The predetermined person is a person who is allowed to speak including personal information by the speech device,
The utterance device according to claim 2, further comprising an utterance content determination unit that includes, when the utterance availability determination unit determines that the utterance is to be uttered, the personal information of the authorized person included in the content of the utterance.

When the person situation specifying unit specifies a predetermined person and another person, and the utterance availability determination unit determines to utter,
The utterance device according to claim 1, further comprising: an utterance content determination unit that excludes the personal information of the predetermined person from the content of the utterance or replaces the personal information with non-personal information.

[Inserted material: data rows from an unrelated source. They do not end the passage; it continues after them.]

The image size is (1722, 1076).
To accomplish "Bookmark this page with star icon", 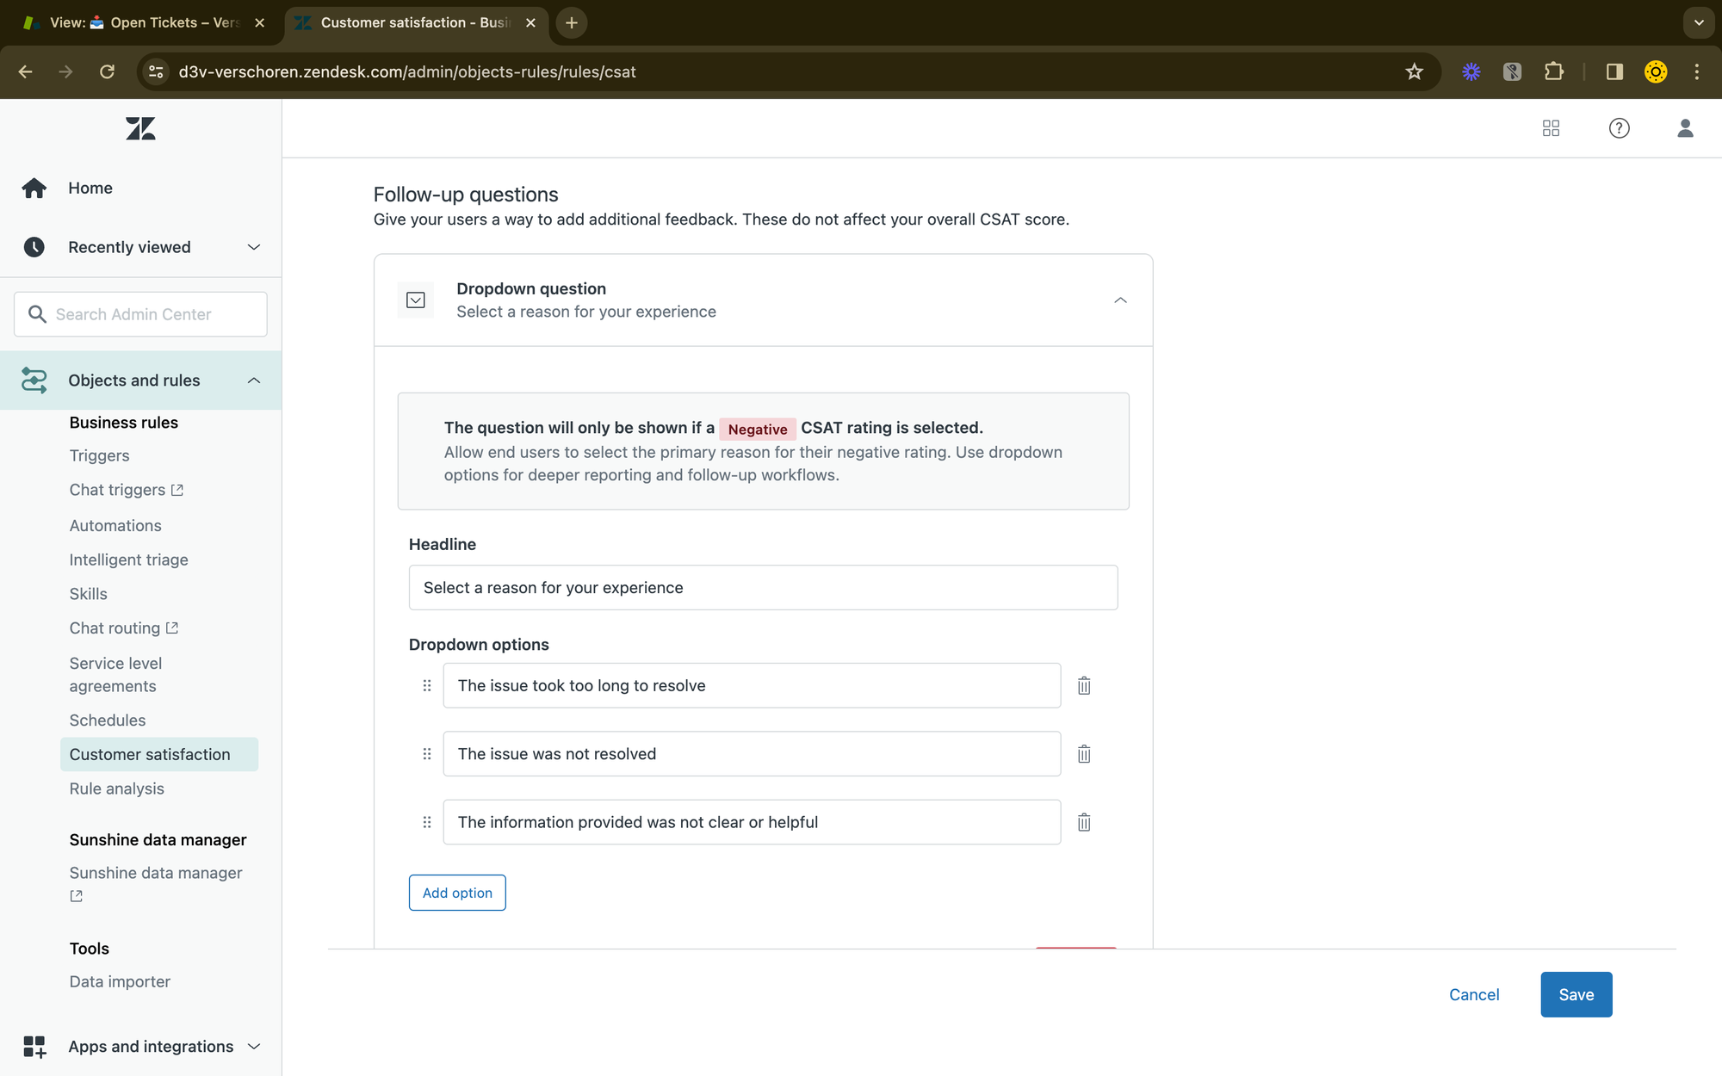I will pyautogui.click(x=1414, y=71).
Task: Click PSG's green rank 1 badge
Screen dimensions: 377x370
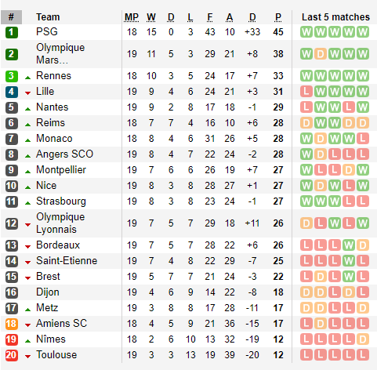Action: (12, 32)
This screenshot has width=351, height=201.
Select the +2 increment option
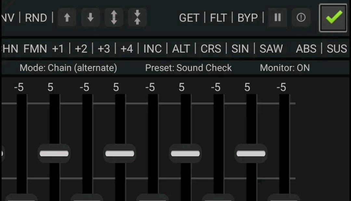(81, 48)
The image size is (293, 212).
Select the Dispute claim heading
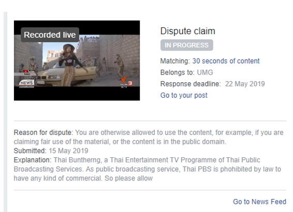pyautogui.click(x=188, y=31)
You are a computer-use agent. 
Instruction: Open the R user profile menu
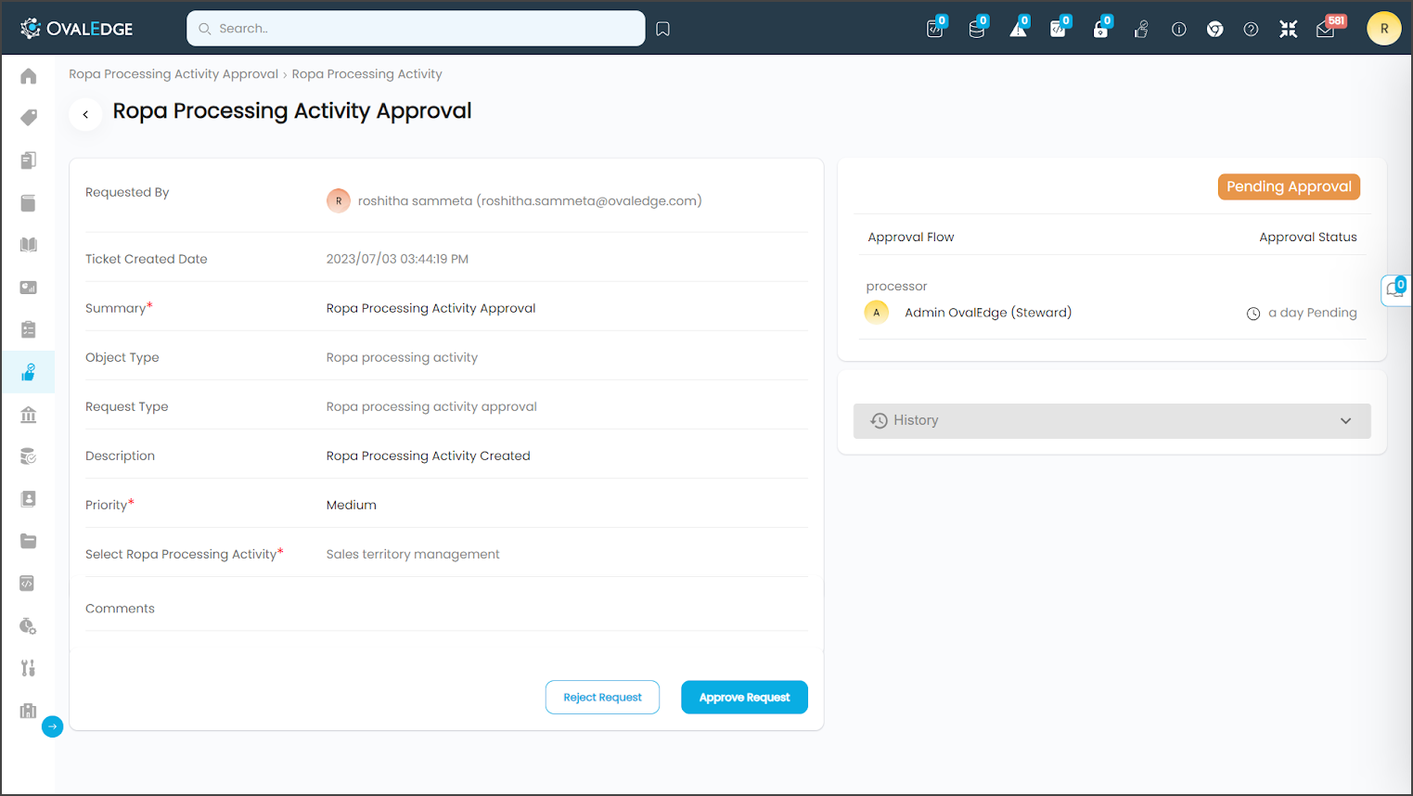click(x=1383, y=29)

A confidential level is set in advance for the message spoken by the speech device,
An utterance content determination unit that utters a message with a lower confidential level as the number of identified people increases, when the person situation identification unit identifies a plurality of people and the utterance availability determination unit determines to utter. The speech device according to claim 1, further comprising:

A confidential level is set in advance for the message spoken by the speech device,
When the person situation specifying unit specifies a predetermined person and another person, and the utterance availability determination unit determines to utter, a confidential level message according to who the other person is uttered. The utterance device according to claim 1, further comprising an utterance content determination unit that causes the utterance content to be determined.

A method for controlling a speech device having a speech-based speech function,
By analyzing an image of the periphery of the speech device, at least one of a process of identifying a person existing around the speech device and a process of identifying the number of people existing around the speech device is performed. A person situation identification step to be performed;
An utterance determination step of determining whether to utter according to the identification result.

A control program for causing a computer to function as the speech device according to claim 1, wherein the control program causes a computer to function as the person situation specifying unit and the utterance availability determination unit.